+++ DATA FOR REVIEW

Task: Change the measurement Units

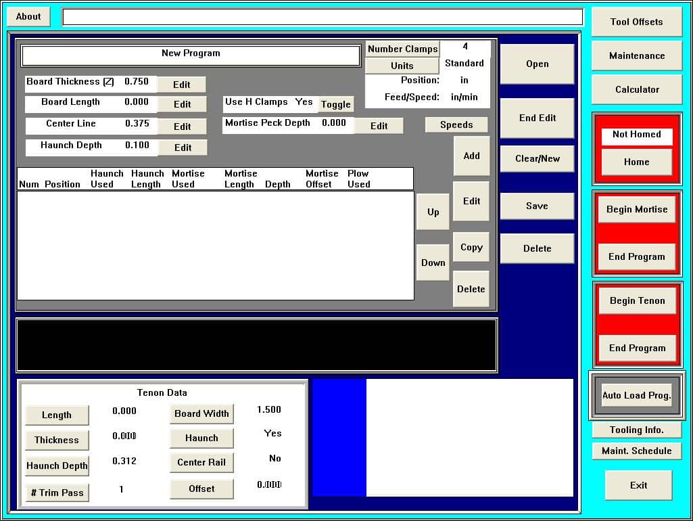Action: click(402, 66)
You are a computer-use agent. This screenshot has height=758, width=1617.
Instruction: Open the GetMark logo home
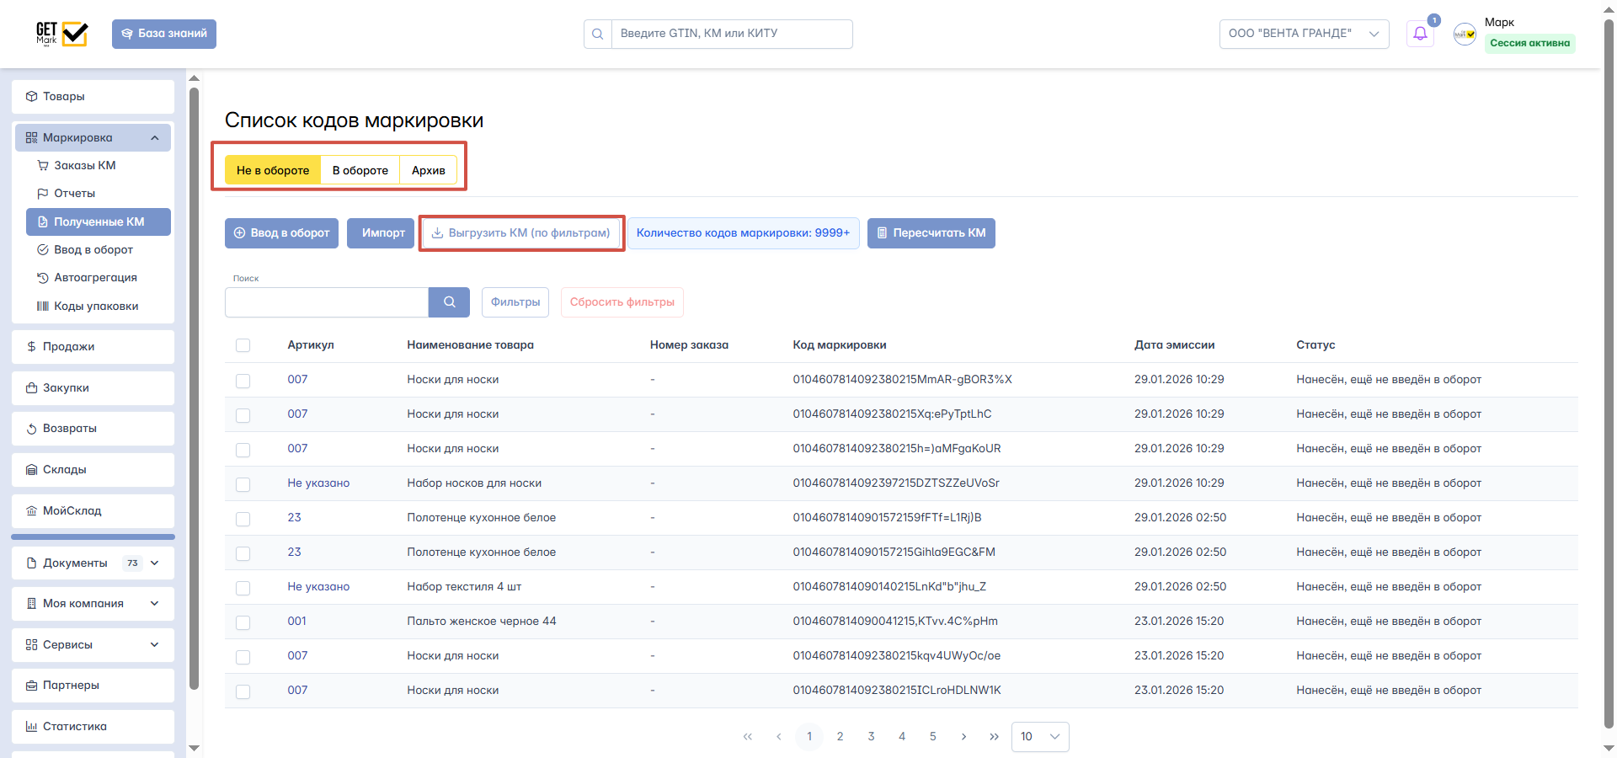(61, 34)
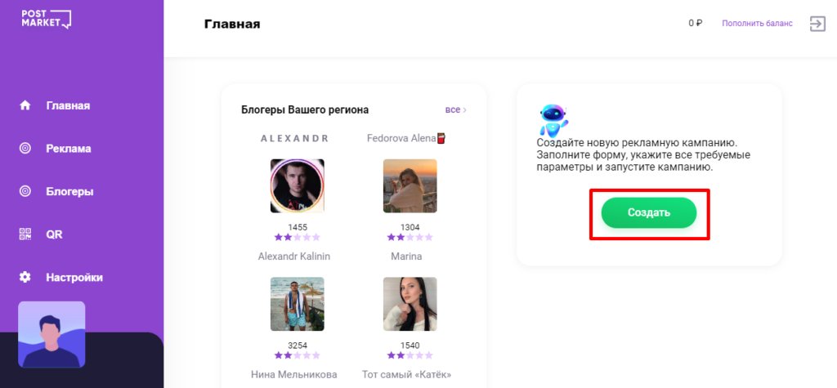Open Alexandr Kalinin's profile photo

pyautogui.click(x=298, y=185)
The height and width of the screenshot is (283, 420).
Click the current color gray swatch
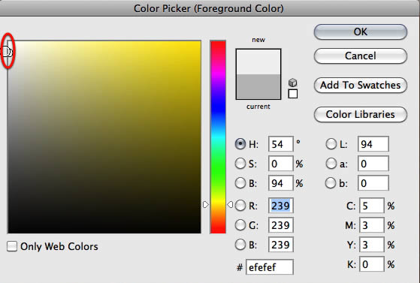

++++++

WHAT IS REQUIRED ::
Copy the entries exactly. No pictures.

TASK SOLUTION ::
Task: Change the measurement Units

Action: click(402, 66)
You are a computer-use agent. This screenshot has height=758, width=1617.
Instruction: Open the GetMark logo home
(61, 34)
Open Alexandr Kalinin's profile photo

pyautogui.click(x=298, y=185)
The height and width of the screenshot is (283, 420).
Click the current color gray swatch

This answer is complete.